## Exercise requirements
When a line below contains the string "computer", show that line.

## Records

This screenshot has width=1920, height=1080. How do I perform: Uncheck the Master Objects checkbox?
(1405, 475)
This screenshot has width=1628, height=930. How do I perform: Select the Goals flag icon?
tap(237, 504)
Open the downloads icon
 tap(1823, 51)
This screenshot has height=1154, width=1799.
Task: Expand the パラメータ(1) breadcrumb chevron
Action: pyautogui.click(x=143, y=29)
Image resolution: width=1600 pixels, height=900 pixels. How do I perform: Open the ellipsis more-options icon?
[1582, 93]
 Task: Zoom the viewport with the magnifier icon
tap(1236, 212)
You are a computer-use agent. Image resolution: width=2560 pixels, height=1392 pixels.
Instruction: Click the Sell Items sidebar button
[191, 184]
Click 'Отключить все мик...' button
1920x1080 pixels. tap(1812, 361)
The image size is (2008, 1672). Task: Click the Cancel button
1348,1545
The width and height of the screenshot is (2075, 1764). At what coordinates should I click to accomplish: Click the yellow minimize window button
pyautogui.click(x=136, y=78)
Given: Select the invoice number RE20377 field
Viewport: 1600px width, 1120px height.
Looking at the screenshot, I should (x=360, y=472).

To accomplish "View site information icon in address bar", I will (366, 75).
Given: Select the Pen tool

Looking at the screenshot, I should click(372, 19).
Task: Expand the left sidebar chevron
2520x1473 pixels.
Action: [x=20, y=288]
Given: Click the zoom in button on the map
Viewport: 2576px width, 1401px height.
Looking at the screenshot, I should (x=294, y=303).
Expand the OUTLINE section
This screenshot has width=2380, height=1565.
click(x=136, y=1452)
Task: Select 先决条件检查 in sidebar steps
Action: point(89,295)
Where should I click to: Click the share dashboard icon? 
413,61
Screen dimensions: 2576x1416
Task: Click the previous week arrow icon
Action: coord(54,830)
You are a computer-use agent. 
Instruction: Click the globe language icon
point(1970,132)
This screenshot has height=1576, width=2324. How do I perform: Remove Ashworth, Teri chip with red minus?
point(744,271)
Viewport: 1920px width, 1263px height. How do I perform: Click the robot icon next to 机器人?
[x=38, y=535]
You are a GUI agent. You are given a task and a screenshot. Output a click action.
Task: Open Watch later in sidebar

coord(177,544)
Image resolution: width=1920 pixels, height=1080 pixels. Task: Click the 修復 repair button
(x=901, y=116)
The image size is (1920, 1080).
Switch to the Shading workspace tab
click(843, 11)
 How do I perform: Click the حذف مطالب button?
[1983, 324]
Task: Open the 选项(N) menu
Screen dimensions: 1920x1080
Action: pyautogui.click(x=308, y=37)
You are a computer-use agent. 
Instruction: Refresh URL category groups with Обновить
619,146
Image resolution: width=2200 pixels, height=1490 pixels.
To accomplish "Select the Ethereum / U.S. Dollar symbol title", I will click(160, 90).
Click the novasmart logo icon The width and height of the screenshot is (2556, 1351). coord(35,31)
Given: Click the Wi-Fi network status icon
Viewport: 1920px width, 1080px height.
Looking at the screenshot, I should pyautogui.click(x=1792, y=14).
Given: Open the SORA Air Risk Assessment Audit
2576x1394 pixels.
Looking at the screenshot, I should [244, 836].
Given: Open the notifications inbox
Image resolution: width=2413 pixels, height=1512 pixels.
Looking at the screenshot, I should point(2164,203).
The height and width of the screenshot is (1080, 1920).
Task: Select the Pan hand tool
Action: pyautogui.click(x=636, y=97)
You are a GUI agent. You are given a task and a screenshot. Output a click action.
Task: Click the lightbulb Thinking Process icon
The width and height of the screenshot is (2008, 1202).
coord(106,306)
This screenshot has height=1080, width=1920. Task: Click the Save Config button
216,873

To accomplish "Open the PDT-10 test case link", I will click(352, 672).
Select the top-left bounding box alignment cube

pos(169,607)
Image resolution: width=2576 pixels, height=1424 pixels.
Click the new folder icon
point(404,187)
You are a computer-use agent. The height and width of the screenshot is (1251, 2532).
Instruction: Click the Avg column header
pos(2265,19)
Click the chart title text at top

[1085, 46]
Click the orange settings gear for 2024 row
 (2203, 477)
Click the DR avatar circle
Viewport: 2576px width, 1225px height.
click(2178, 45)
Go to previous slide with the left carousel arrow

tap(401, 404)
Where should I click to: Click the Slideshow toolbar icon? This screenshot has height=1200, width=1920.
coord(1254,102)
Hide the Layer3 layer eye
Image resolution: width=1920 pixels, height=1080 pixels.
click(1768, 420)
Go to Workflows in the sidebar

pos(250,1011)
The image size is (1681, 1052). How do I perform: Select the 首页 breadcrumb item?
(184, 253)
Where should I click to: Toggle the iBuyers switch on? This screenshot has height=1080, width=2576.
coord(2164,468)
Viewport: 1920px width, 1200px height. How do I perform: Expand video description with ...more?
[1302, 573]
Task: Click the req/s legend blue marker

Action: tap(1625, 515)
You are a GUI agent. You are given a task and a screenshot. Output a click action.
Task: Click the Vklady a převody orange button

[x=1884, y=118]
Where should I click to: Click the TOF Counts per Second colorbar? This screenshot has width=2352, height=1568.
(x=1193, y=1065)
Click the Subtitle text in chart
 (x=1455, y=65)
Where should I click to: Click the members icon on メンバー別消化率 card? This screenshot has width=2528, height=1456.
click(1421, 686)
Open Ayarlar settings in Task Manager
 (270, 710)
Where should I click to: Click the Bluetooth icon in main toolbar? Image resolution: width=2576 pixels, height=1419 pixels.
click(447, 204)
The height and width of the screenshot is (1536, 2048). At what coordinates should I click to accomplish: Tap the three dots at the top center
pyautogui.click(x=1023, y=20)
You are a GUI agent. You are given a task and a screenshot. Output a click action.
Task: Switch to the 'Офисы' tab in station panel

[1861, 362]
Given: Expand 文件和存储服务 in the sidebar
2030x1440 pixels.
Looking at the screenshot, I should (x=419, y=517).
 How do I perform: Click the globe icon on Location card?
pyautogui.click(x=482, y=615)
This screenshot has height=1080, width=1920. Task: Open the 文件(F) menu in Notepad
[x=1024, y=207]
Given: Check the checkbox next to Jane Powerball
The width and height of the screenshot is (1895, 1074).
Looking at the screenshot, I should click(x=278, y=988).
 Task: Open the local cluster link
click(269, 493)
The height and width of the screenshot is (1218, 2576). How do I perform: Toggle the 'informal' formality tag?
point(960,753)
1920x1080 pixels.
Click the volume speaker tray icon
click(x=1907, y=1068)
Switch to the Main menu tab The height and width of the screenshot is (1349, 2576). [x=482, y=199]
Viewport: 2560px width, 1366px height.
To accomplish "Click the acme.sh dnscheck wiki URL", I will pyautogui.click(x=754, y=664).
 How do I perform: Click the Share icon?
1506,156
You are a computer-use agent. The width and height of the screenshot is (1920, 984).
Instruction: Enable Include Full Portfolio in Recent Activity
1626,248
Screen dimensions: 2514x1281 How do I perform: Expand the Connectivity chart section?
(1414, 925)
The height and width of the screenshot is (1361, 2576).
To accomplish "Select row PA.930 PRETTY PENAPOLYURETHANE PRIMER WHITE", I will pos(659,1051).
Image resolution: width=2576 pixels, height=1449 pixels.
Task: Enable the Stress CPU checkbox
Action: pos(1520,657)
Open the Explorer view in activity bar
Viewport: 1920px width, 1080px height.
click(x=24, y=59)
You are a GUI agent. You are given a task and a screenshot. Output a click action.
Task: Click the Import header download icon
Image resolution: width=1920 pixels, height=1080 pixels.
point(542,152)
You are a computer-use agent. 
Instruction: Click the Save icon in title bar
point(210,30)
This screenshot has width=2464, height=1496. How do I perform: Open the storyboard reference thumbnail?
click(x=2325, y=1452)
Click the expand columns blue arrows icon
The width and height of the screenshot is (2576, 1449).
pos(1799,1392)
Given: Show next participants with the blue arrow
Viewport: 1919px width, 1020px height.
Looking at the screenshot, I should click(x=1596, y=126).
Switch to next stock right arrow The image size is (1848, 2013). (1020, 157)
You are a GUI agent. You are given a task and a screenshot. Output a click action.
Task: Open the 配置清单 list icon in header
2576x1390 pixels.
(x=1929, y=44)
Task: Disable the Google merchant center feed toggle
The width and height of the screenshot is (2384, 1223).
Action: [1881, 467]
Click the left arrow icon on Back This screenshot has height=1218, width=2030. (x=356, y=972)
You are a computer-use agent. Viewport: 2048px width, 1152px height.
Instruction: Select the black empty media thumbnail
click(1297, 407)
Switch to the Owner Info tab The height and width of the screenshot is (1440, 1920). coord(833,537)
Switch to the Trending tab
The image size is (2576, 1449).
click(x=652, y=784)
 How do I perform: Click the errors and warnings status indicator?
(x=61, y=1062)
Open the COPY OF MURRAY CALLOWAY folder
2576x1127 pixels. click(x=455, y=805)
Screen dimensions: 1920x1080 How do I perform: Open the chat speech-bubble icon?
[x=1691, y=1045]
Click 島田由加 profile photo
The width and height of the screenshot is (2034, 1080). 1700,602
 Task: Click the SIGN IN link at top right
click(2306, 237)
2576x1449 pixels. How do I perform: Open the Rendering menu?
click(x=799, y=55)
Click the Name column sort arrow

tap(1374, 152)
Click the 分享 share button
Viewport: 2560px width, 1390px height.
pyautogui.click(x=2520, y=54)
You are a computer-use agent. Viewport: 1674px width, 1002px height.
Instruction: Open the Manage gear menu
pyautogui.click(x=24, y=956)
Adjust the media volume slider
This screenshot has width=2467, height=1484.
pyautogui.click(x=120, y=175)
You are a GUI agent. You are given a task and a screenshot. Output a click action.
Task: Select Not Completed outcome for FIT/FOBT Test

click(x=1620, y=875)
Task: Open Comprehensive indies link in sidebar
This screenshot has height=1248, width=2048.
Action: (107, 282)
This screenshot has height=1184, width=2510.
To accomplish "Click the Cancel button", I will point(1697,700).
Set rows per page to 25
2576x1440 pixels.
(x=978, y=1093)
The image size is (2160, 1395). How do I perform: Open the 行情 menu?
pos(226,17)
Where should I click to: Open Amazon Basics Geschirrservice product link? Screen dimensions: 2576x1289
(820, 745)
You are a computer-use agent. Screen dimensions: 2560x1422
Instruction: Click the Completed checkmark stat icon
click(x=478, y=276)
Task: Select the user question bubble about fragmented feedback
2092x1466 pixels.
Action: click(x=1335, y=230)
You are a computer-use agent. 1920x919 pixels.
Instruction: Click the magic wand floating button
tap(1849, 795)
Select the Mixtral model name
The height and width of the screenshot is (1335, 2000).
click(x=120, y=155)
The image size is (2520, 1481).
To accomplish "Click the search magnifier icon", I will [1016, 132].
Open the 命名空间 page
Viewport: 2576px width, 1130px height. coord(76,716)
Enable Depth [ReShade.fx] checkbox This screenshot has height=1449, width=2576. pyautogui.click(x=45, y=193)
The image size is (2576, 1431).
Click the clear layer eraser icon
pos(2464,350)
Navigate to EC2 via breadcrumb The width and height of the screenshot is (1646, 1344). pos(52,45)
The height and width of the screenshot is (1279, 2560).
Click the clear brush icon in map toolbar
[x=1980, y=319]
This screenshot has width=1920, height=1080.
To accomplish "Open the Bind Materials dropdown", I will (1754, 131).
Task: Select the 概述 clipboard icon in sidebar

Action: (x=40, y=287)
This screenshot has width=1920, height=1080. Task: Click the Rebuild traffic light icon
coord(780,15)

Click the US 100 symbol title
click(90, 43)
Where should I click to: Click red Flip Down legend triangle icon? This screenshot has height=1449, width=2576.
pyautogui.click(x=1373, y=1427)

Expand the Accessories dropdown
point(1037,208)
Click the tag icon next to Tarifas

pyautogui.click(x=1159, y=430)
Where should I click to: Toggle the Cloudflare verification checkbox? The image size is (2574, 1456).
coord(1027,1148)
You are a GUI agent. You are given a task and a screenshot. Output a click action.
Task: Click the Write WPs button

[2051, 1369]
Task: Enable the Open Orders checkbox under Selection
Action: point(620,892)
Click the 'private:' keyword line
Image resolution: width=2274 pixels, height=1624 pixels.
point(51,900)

## Expected answer
You are a computer-use agent. Image resolution: width=2560 pixels, height=1392 pixels.
You are a computer-use agent. 
You are a computer-use agent. 
You are a computer-use agent. The height and width of the screenshot is (1251, 2532).
You are a computer-use agent. The width and height of the screenshot is (1920, 984).
You are a computer-use agent. 
You are a computer-use agent. Viewport: 2048px width, 1152px height.
You are a computer-use agent. Viewport: 1674px width, 1002px height.
You are a computer-use agent. Screen dimensions: 2560x1422
You are a computer-use agent. 1920x919 pixels.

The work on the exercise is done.